The military just decided that instead of yearlong tours, all active-duty Army troops will spend 15 months overseas.

The news is bad enough, but many families at Fort Bragg didn’t like the way it was delivered, including Shue of Fayetteville.

“To have it sprung on [the troops]. For my husband to wake up in the morning and read it on the Internet,” she said.

Defense Secretary Robert Gates was also angry about the media leak.

“I’ll be very blunt. Some very thoughtless person in this building made the unilateral decision yesterday to deny the Army the opportunity to notify unit commanders,” he said.

Secretary Gates said with this new deployment standard, troops can stay home for 12 months before re-deploying.
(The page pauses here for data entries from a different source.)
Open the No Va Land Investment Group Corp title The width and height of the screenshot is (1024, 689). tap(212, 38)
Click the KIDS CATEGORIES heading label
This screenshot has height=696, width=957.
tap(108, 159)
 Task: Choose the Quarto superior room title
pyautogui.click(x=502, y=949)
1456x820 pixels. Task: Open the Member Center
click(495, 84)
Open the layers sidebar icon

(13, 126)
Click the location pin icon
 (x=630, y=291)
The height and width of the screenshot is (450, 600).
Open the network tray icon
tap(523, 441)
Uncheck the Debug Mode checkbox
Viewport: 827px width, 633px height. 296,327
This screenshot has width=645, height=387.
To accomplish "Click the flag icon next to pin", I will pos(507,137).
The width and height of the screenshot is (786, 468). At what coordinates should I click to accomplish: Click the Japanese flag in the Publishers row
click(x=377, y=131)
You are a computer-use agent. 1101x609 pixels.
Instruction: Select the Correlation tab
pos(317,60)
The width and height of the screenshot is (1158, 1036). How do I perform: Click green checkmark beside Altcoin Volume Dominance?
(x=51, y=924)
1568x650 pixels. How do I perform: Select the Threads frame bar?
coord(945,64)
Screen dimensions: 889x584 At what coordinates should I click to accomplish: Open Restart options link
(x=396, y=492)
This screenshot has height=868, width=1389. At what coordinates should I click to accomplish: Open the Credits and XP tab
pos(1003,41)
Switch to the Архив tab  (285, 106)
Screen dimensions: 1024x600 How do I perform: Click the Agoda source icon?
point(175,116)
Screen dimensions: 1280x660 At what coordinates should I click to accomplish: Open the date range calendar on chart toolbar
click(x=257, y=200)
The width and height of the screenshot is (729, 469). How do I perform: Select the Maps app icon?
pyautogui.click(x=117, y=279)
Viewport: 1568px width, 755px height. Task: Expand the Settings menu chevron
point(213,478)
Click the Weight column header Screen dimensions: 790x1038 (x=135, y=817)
In the past, there have been Fort Bragg troops who returned home for a couple of months -- only to be deployed again.

Major Tom Earnhardt, 82nd Airborne spokesman, said it's too early to know how this will affect Fort Bragg units.

With two kids and a dog to care for, a lawn to mow, plus the neighbor’s kids she babysits, Shue has her hands full.

“You don’t have someone at the end of the night to lay next to in bed and just say, ‘Whoa! The day I had! You know, you would never believe it,’” she said.